> _WHAT NEEDS TO BE DONE_
Scan the entries and tally the lines that include the string "Toggle". Reply with the figure alone.

-- Opening Marker --

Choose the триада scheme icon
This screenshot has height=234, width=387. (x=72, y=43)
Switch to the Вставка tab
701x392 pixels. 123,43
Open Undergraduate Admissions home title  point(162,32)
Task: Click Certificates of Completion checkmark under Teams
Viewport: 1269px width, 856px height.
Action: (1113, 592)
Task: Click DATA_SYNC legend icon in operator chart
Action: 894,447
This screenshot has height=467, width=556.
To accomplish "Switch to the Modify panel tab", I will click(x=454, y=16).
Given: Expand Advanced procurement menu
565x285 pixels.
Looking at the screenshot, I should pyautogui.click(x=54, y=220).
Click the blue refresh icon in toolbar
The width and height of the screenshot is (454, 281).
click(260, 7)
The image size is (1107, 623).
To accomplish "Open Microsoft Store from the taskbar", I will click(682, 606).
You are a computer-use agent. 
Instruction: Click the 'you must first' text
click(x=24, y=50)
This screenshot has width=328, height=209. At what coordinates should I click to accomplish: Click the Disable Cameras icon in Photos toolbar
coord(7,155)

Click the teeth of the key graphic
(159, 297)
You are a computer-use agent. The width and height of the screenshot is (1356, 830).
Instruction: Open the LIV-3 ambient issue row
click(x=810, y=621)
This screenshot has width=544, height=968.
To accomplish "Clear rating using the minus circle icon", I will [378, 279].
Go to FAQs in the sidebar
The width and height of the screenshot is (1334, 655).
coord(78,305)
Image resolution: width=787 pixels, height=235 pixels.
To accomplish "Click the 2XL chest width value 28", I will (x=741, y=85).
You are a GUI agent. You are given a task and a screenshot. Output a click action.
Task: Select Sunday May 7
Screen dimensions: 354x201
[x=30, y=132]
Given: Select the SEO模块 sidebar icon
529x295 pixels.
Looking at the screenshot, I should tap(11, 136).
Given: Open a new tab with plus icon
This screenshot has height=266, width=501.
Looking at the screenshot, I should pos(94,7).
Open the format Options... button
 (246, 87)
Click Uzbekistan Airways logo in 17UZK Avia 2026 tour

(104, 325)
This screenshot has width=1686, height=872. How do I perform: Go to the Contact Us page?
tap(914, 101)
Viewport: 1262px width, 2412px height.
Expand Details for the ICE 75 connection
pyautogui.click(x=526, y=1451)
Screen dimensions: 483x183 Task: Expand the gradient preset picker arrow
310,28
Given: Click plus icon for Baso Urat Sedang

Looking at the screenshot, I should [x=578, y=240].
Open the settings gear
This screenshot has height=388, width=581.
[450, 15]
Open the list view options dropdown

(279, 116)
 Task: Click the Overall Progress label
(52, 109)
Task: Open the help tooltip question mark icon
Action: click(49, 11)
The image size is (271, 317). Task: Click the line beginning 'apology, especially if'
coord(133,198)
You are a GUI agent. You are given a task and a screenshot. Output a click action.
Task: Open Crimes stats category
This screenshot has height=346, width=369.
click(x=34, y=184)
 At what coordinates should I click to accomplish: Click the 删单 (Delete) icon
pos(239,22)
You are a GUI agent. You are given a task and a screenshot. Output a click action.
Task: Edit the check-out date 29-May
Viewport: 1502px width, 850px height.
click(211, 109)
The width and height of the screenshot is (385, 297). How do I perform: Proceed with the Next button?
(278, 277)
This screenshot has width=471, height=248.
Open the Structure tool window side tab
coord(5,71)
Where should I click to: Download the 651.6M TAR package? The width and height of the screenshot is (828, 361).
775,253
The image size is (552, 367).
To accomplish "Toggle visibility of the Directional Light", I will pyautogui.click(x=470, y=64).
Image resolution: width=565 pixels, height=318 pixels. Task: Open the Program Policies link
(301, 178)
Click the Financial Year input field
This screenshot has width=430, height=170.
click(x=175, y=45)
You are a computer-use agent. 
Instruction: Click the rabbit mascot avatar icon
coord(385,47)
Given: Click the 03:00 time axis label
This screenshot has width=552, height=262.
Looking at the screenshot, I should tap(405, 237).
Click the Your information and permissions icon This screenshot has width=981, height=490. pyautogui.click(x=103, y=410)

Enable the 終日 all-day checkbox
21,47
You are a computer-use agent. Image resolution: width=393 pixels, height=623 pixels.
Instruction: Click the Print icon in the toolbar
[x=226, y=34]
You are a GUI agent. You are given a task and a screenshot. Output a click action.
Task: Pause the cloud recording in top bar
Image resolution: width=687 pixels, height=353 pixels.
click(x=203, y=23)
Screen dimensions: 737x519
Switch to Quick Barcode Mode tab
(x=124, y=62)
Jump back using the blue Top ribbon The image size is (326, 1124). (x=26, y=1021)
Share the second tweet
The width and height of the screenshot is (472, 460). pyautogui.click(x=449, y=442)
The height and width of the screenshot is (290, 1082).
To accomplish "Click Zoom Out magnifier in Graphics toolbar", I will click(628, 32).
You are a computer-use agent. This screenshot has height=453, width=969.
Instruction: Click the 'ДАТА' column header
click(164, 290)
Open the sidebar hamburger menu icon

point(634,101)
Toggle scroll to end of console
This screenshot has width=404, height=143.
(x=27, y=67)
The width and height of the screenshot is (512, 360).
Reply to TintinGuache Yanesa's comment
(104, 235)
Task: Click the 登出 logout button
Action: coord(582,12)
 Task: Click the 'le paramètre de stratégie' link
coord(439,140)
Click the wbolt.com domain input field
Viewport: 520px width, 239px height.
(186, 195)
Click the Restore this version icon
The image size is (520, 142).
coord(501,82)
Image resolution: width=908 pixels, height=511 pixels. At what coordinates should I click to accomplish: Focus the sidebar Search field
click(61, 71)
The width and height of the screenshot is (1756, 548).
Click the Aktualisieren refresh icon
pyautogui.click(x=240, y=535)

-- Closing Marker --

> _ANSWER TO THIS PROBLEM_
2